TASK STATEMENT ▸ Filter this material down to the lines that contain the string "computer", and return those lines.

═══

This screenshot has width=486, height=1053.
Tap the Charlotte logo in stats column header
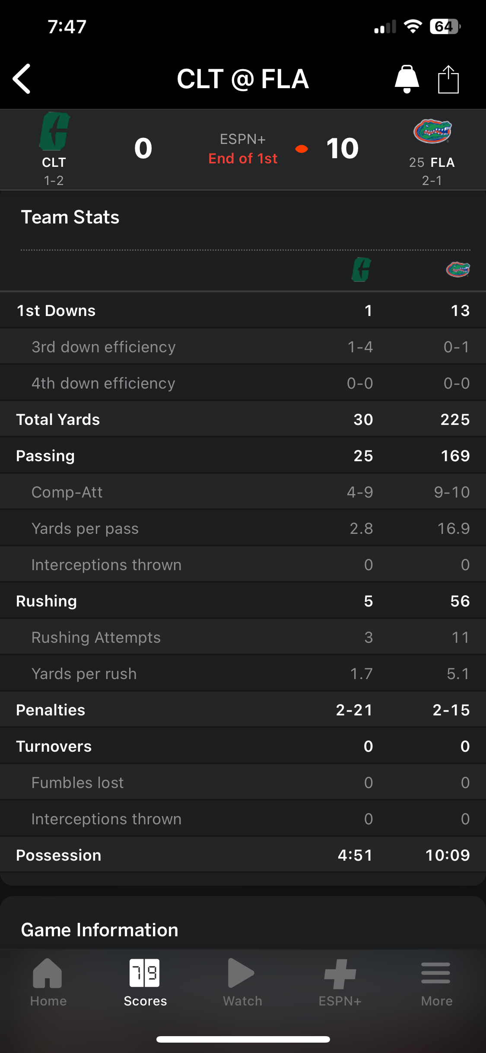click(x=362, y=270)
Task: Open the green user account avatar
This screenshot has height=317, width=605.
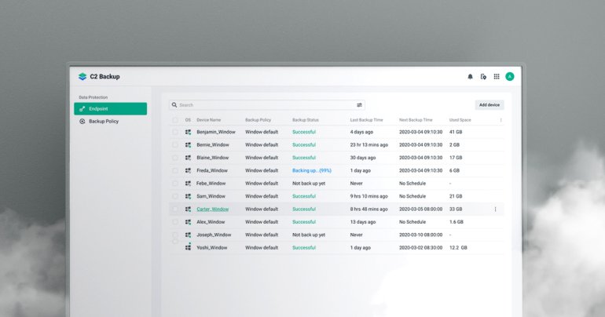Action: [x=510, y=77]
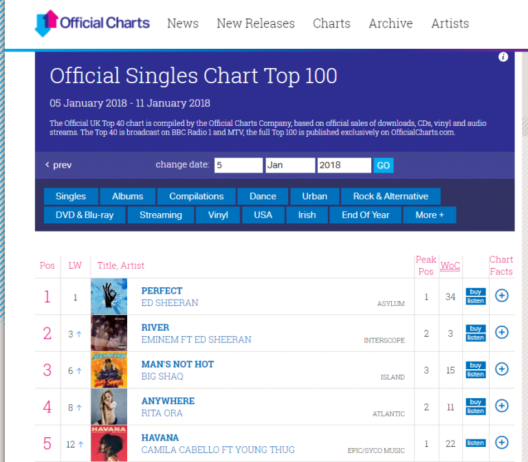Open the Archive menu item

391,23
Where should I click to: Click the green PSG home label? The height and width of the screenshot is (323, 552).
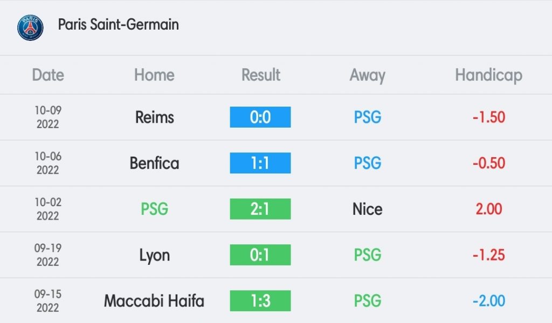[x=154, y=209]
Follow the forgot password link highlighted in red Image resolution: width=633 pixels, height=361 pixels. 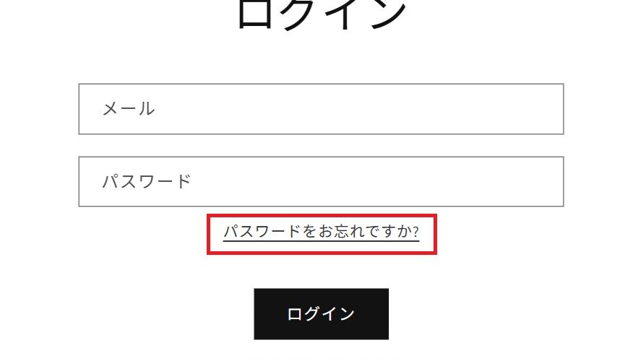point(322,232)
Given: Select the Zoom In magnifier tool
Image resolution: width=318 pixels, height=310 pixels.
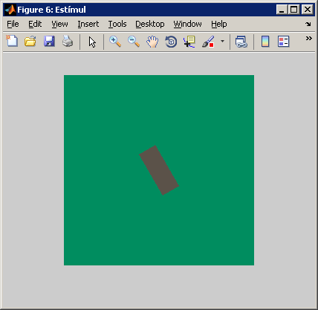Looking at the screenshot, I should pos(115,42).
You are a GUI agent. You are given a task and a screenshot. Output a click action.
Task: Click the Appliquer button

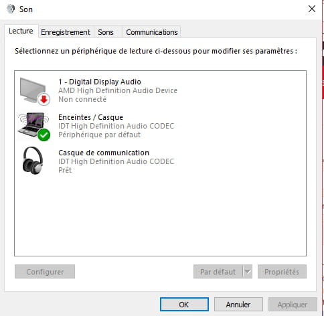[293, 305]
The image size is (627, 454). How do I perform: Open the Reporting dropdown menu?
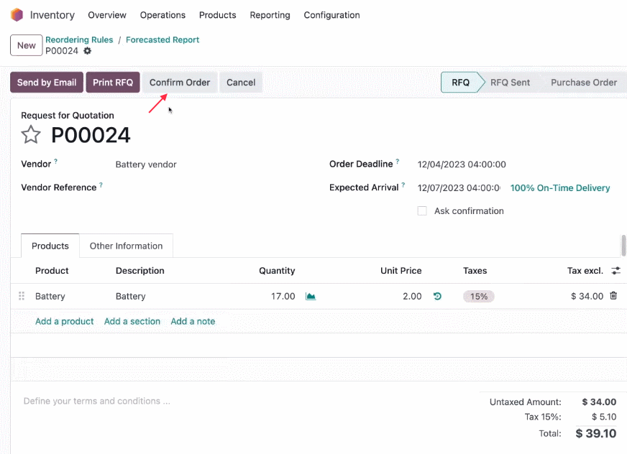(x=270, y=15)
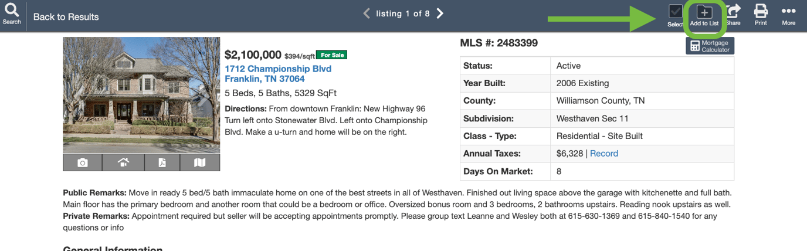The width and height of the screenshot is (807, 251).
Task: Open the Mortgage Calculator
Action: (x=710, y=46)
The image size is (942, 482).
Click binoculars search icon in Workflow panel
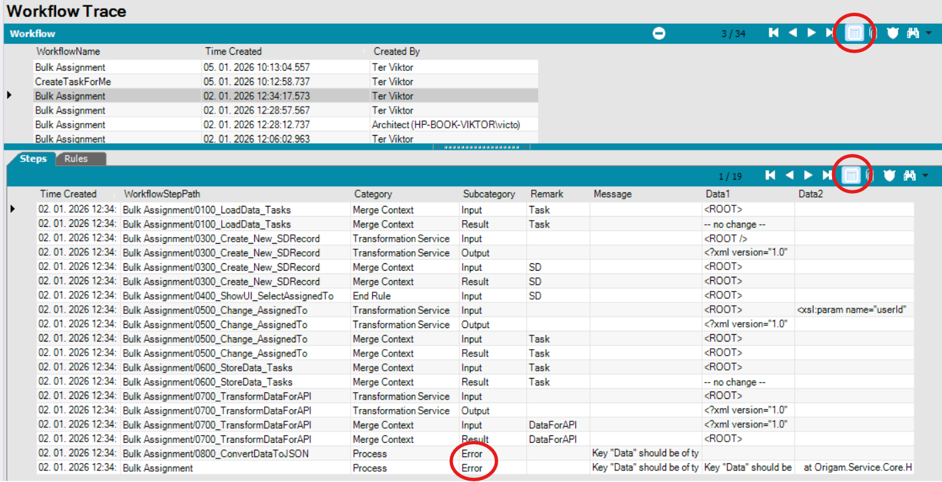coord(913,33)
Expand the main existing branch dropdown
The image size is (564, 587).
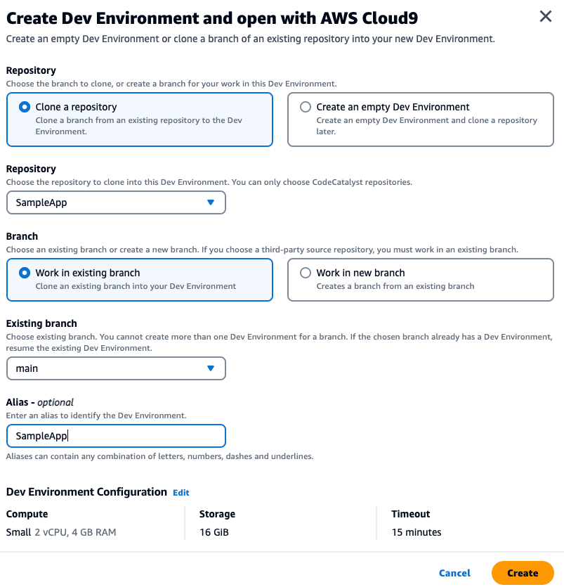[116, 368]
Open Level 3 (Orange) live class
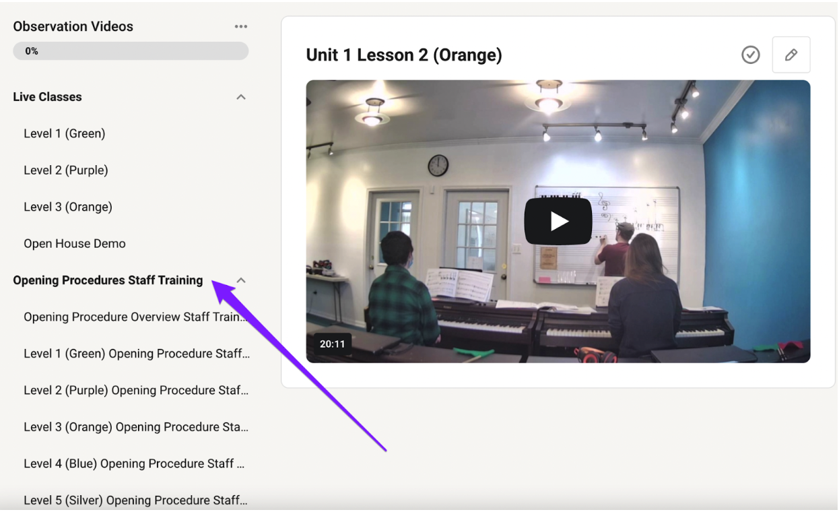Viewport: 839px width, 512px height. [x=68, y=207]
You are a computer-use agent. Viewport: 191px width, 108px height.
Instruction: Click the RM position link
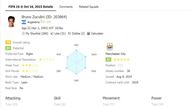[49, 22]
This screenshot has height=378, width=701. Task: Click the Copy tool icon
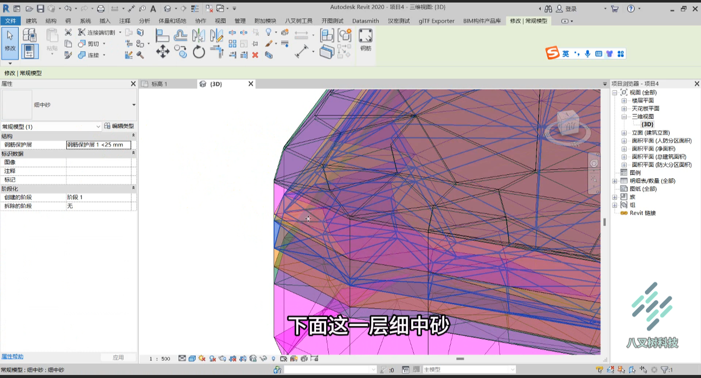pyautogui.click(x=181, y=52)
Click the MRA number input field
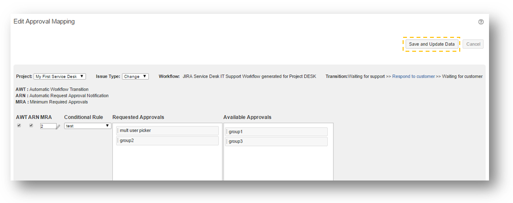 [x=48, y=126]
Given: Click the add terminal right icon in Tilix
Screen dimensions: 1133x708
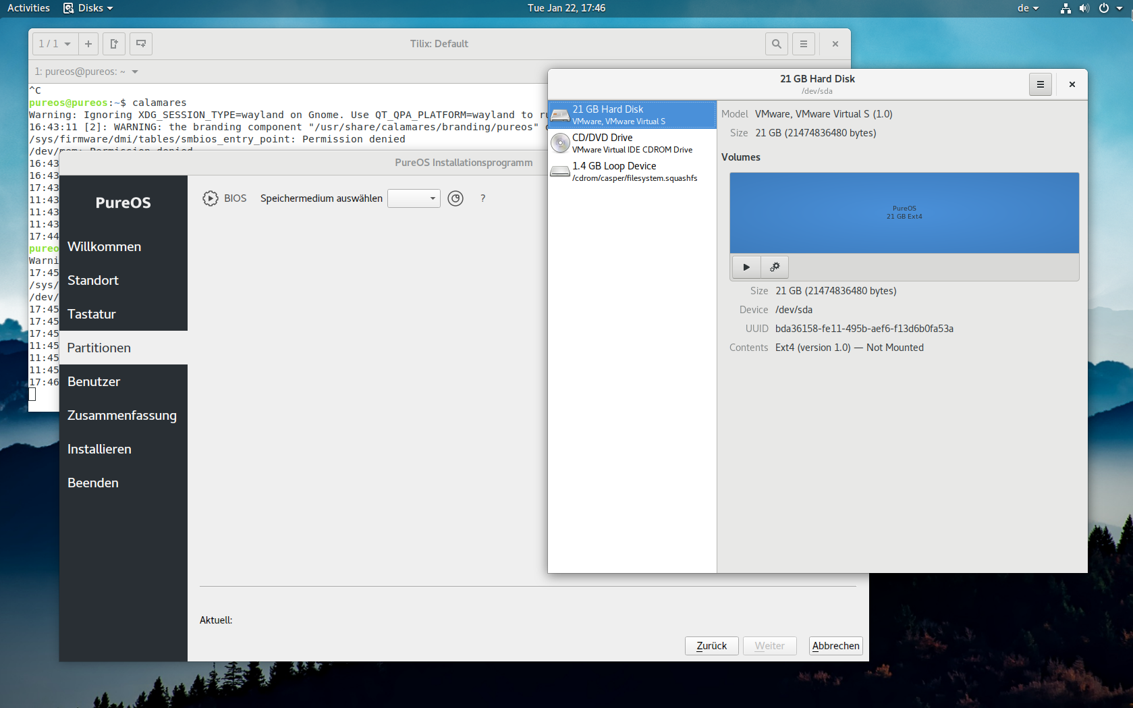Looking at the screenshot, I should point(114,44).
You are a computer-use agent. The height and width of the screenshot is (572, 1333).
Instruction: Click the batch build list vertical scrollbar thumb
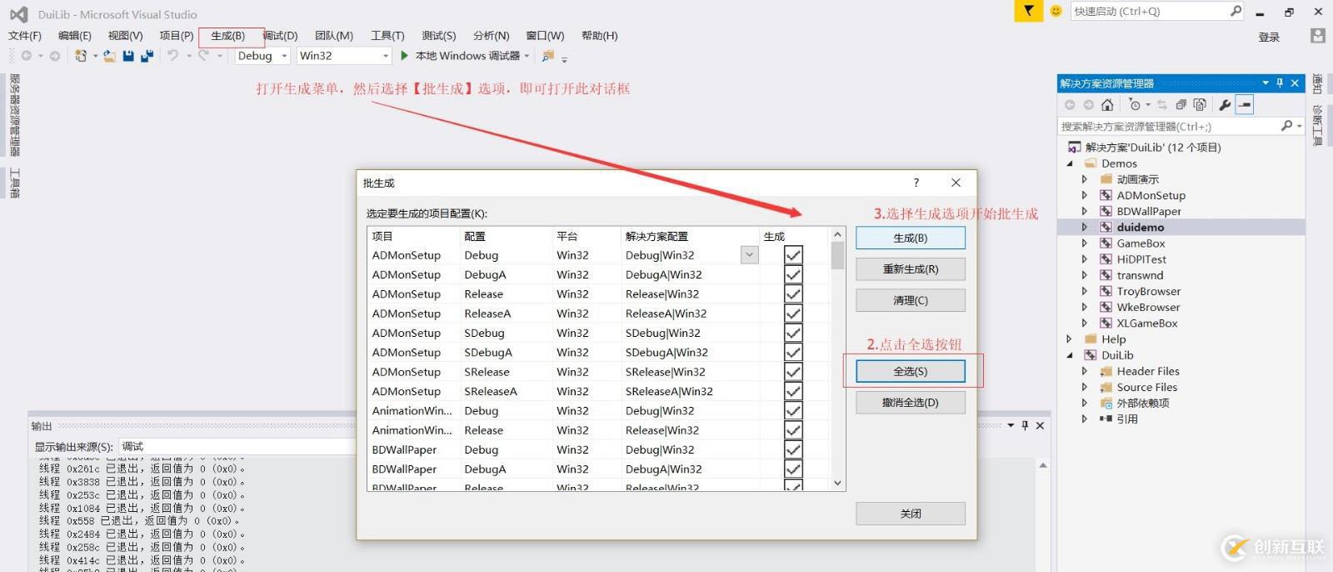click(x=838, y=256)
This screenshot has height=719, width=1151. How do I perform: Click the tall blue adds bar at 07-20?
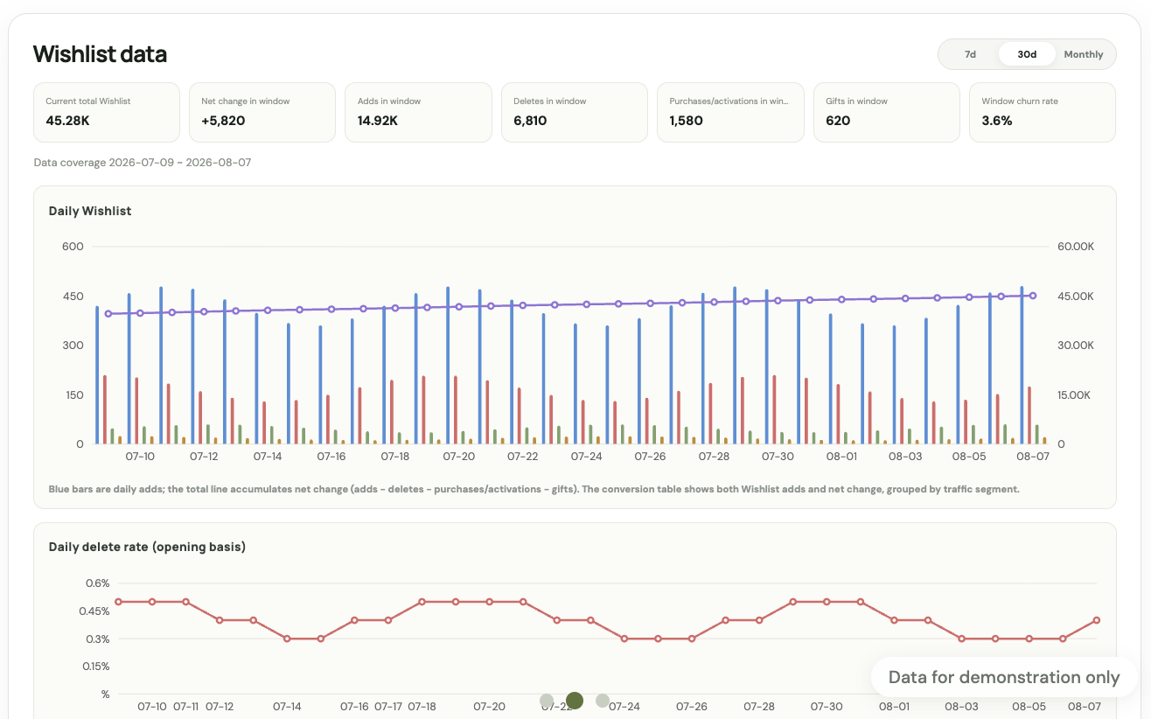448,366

═══

ANSWER FOR THIS EXERCISE ▸
You are a computer-use agent. Viewport: 191px width, 108px height.
You are a computer-use agent. The height and width of the screenshot is (572, 1333).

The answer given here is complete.